**PROBLEM STATEMENT**
Filter the entries, keeping every line with the word "computer".

**RECORDS PROVIDED**
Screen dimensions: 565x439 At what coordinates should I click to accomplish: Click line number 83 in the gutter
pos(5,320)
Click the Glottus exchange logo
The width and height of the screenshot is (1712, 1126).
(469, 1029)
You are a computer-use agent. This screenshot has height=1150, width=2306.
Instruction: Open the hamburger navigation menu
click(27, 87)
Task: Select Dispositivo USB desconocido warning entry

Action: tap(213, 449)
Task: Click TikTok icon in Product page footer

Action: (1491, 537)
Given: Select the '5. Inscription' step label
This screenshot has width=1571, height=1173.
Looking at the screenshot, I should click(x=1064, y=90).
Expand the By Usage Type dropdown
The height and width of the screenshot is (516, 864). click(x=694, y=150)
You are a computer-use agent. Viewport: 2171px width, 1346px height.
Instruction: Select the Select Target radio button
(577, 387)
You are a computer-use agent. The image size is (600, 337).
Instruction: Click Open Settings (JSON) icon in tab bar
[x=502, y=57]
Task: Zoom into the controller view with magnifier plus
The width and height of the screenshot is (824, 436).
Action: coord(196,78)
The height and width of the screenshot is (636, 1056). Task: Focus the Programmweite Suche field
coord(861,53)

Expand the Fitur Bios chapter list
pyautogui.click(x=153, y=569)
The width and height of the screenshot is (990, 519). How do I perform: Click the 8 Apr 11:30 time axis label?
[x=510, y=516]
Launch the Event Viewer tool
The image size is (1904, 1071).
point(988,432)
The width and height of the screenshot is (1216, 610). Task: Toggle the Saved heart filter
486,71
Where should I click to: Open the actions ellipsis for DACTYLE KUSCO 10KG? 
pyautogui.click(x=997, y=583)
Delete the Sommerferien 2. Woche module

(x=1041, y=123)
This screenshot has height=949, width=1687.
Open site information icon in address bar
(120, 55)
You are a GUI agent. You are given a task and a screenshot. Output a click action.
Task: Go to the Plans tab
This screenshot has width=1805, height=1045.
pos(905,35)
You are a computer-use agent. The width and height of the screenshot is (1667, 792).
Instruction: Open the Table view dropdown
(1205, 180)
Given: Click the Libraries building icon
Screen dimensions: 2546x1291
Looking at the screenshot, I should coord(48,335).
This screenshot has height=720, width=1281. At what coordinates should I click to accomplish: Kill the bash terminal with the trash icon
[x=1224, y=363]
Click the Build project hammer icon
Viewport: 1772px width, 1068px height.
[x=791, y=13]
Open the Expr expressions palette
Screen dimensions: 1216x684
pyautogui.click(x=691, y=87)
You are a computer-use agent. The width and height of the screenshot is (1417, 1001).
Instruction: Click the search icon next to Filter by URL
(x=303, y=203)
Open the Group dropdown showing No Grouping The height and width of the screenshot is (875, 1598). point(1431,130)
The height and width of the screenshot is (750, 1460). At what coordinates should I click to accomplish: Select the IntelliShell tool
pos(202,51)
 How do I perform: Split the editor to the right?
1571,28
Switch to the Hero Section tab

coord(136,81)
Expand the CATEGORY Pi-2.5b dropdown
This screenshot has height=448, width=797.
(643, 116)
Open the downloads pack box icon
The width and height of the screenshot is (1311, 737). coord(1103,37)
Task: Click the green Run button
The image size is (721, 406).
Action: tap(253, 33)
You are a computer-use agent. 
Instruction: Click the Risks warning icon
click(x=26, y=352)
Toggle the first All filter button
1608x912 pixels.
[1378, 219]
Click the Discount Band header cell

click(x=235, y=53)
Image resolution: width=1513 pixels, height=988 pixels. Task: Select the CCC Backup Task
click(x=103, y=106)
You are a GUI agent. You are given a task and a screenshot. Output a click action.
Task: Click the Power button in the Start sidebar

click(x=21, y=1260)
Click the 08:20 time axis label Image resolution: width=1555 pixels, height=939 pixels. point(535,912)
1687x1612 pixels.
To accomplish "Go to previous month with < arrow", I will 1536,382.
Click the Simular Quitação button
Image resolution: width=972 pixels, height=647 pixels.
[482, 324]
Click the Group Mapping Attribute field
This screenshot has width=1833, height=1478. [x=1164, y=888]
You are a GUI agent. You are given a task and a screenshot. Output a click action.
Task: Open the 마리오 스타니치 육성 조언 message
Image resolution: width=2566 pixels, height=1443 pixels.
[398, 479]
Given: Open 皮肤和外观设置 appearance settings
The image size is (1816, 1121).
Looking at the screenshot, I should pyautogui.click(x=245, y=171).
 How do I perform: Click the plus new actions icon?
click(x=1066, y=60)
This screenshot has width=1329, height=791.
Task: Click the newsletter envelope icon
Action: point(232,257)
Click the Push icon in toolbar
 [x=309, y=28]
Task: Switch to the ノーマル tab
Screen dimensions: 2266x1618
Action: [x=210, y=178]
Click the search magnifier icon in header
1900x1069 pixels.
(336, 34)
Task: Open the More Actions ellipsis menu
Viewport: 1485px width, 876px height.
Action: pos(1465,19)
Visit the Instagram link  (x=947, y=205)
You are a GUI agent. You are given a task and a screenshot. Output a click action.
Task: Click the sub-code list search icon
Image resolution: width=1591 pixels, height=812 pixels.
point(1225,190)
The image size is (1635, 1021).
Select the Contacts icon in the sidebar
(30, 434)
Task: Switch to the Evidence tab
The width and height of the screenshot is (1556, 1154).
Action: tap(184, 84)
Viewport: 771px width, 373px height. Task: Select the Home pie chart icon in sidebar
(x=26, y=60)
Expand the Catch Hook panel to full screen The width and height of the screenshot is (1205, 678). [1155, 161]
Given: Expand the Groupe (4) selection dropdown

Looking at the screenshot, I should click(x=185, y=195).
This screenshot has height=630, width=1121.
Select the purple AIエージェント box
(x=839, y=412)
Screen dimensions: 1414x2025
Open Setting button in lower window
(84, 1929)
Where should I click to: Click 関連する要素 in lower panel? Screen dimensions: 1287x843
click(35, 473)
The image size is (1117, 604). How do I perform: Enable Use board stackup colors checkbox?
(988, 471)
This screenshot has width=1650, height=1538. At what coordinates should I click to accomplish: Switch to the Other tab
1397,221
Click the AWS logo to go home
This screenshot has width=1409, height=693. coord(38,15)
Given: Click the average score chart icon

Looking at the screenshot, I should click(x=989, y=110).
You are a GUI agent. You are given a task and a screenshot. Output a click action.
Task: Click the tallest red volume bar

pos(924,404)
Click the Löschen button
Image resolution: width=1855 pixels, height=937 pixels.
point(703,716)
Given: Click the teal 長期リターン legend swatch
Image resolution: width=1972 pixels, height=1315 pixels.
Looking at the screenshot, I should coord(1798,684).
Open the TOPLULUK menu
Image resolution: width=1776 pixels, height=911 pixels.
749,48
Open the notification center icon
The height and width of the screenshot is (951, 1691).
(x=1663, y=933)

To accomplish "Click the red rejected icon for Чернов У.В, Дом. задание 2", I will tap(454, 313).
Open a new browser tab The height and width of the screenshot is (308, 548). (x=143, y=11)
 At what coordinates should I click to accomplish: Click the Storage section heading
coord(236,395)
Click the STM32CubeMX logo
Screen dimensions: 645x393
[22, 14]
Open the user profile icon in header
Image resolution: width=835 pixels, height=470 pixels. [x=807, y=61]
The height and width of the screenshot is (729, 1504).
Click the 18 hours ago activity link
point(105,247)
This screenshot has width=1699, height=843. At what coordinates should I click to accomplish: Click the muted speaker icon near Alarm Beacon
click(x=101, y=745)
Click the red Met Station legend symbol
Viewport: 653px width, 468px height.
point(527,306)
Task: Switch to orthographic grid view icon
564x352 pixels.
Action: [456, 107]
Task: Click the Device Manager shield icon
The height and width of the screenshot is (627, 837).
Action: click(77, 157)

**RESPONSE**
You are a computer-use agent. This screenshot has height=1150, width=2306.
You are a computer-use agent. Viewport: 2171px width, 1346px height.
You are a computer-use agent. The image size is (600, 337).
You are a computer-use agent. The width and height of the screenshot is (1667, 792).
You are a computer-use agent. The width and height of the screenshot is (1417, 1001).
You are a computer-use agent. 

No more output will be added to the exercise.